After that, we had our final dive and the final open water exam. We left Marsa Alam at 10pm with a brand new scuba diving license and some memories we know we will never forget.
Read more from Ali’s travels on his blog at egyptianwhotravels.weebly.com, and follow him on Instagram at @egyptianwhotravels
How to get there
Marsa Alam is located about 700 kilometers north of Cairo. It is accessible by car via a long 1,100 km road that passes Ain Sokhna, Zafarana, El Gouna, Hurghada, Safaga and Quseir. On our trip, we took a bus from Cairo at 12:45 am and reached Marsa Alam at 11:30 am. That’s 10 hours, including two hours of stops. You can usually do the trip in 8 hours or even less via car. The road is smooth and has only one police checkpoint (which is a good thing, considering Egypt). Or, you can always cut it short and fly there in an hour and a half from Cairo.
Where to stay
The coast of Marsa Alam starts right after the airport, beginning with Port Ghaleb all the way to the city of Marsa Alam. On the way there are a lot of hotels, resorts and ecolodges. Your accommodation depends on your vacation goal — you always need to set a goal for your vacation. Your goal can be to relax and chill, to explore, dive or even just to sleep.
I’m the explorer type. I travel to explore a place and enjoy nature. In the case of Marsa Alam, there is a lot of nature to explore. For me, it was Marsa Shagra Village, an ecolodge, in a tent 10 meters away from the shore. Ecolodges are good choices in Marsa Alam.

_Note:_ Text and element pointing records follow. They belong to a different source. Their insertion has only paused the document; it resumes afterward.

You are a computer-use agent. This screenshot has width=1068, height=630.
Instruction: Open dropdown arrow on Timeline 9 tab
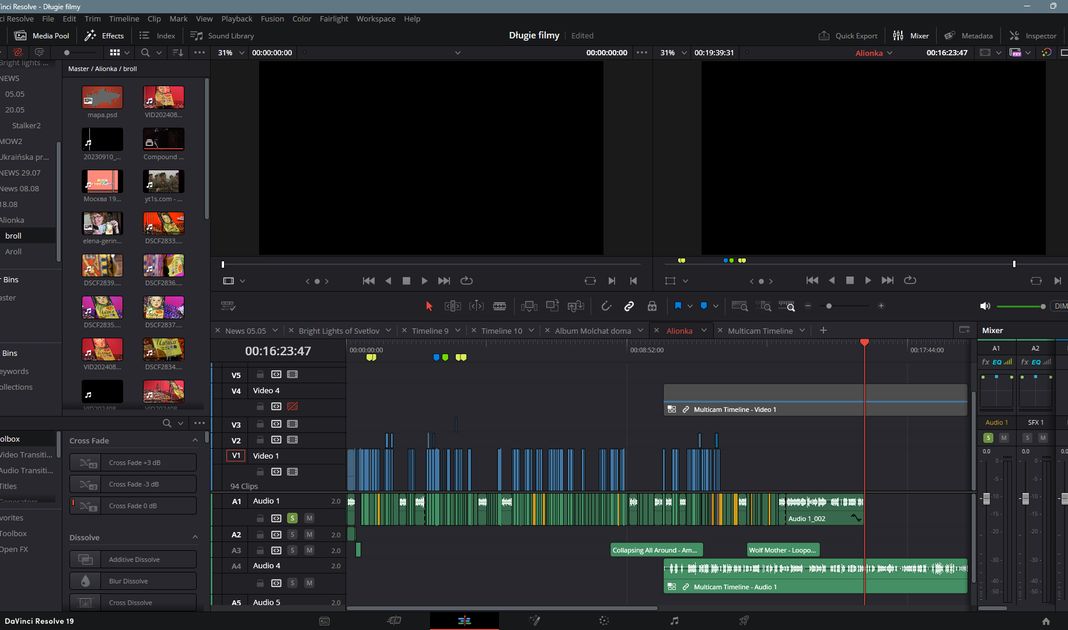(459, 331)
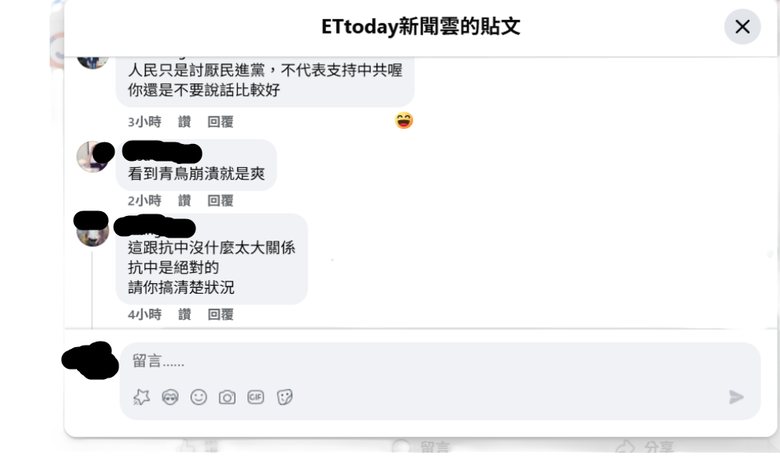Viewport: 780px width, 468px height.
Task: Like the comment posted 4小時 ago
Action: [185, 314]
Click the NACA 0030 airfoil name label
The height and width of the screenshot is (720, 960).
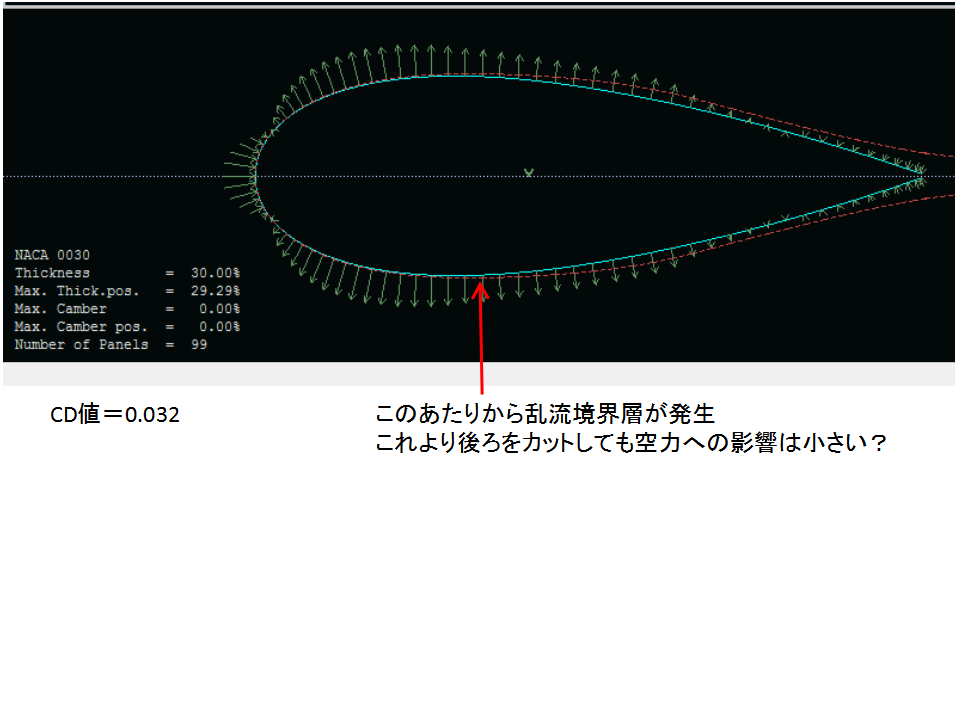pos(53,255)
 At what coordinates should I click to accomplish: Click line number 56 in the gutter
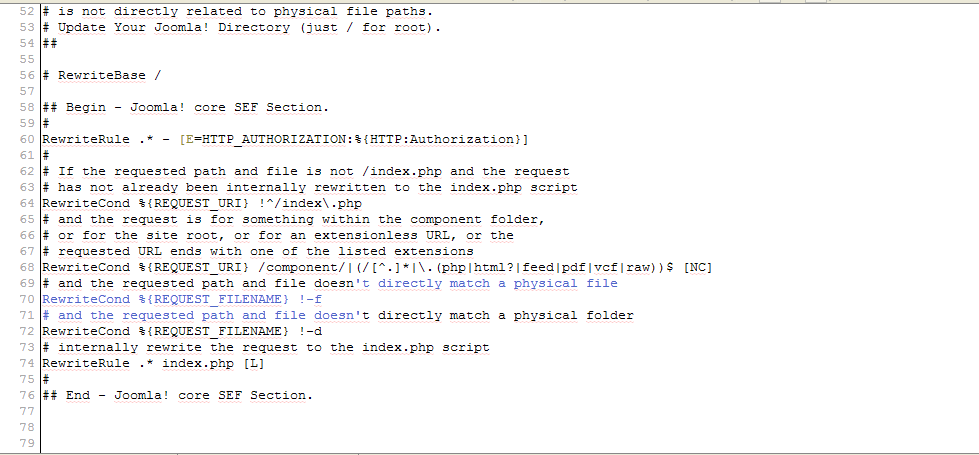pyautogui.click(x=26, y=76)
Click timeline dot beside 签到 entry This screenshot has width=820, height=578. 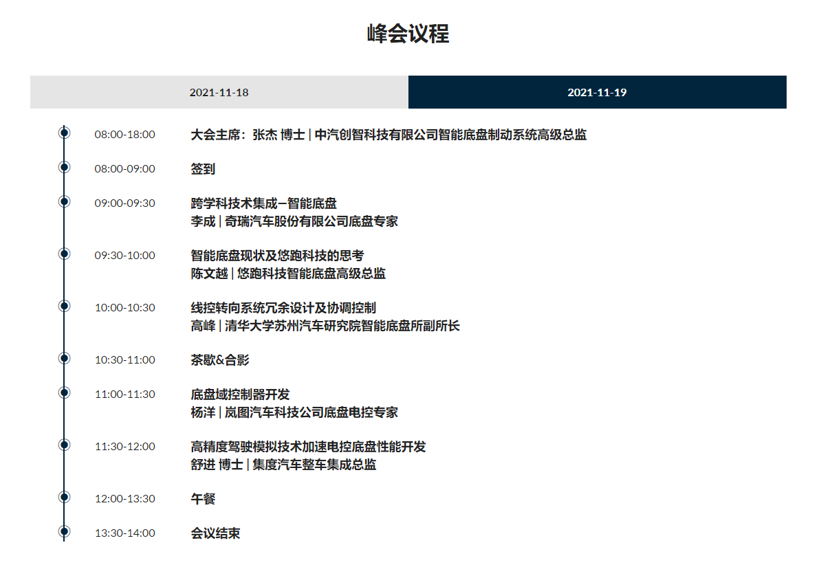coord(64,167)
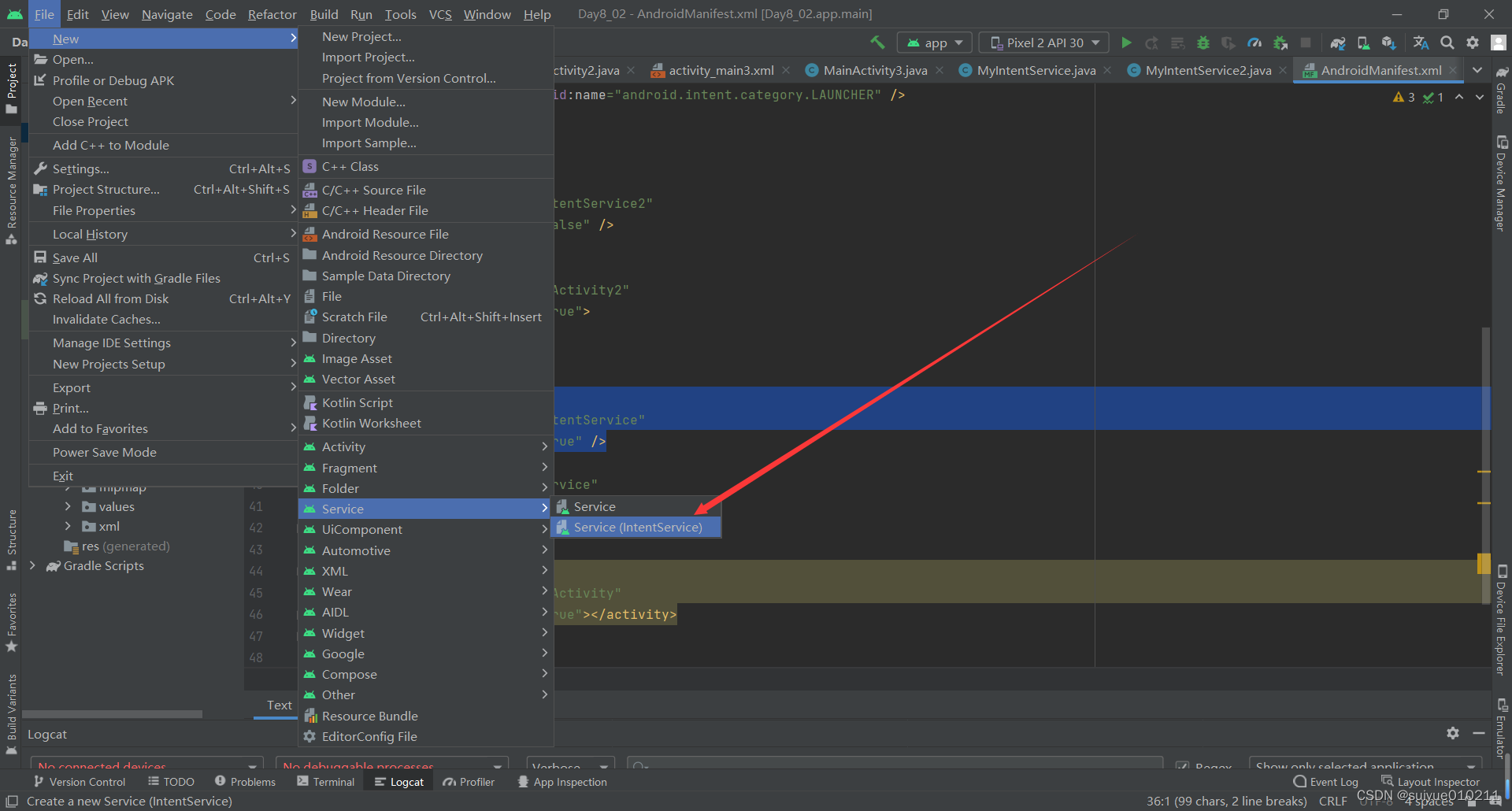This screenshot has height=811, width=1512.
Task: Open Search Everywhere magnifier icon
Action: 1446,42
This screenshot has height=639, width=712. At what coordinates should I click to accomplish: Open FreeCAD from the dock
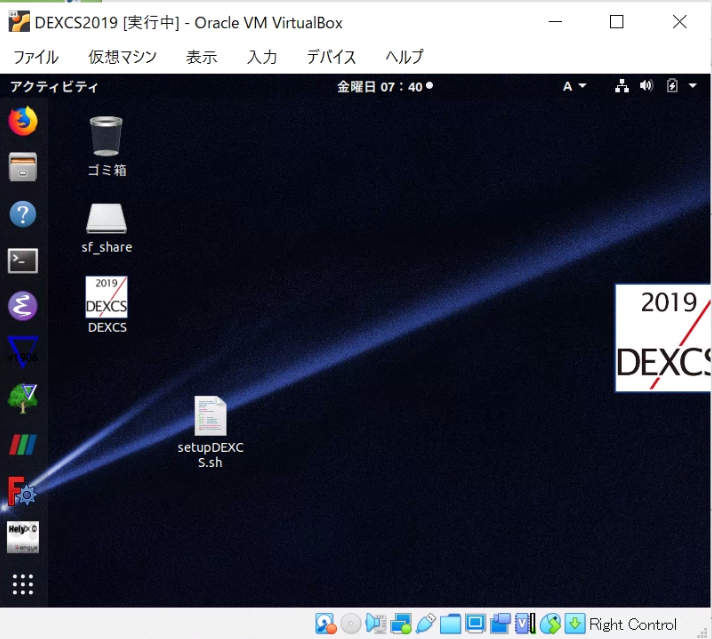coord(22,491)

Most of them are very organized, with housekeeping (yes, they clean your tent) and full meals. There are always more luxurious options of hotels and resorts available.
What to do
Marsa Alam is all about nature. If you’re travelling by car or bus, you’ll start noticing the beauty of the landscape early on. Desert and mountains to your right, and an endless blue sea to your left.
Marsa Alam is mainly about the water. Because it’s a relatively new touristic destination (only about 20-25 years), it has a lot of virgin reefs that have not yet been exposed to human traffic; and the further south you go, the better spots you find. Dolphins, sharks, tortoises, orcas and even manatees are very common on Marsa Alam’s coast. If you’re a marine life lover, it’s the place for you. You can go snorkeling practically anywhere. Scuba diving is a great option, too.
Wadi Gemal and El Nayzak are two magical spots where the sea meets the desert, and they’re definitely worth seeing. The dolphin house is a natural reserve where you can swim with dolphins.
You have three options:
Party: Usually someone is organizing a party somewhere. If this is your thing, you can check with your hotel reception. They usually know where the fun is happening.
Chill at a nice restaurant or cafe: A good place to do this is Port Ghalib. They have a beautiful marina where you can find a variety of spots to just chill, have a nice dinner or drink. There are a lot of hotels where you can sit and enjoy a peaceful evening.
Star gaze: Again, Marsa Alam is all about nature. One of the best ways to spend the nights in Marsa Alam is to just kick back on the beach and watch the sky with a hot drink and some relaxing music. Locals offer night rides to the desert as well, where you can completely get away from the artificial lighting of the city and have an unforgettable view of the stars with a campfire and grilled marshmallows.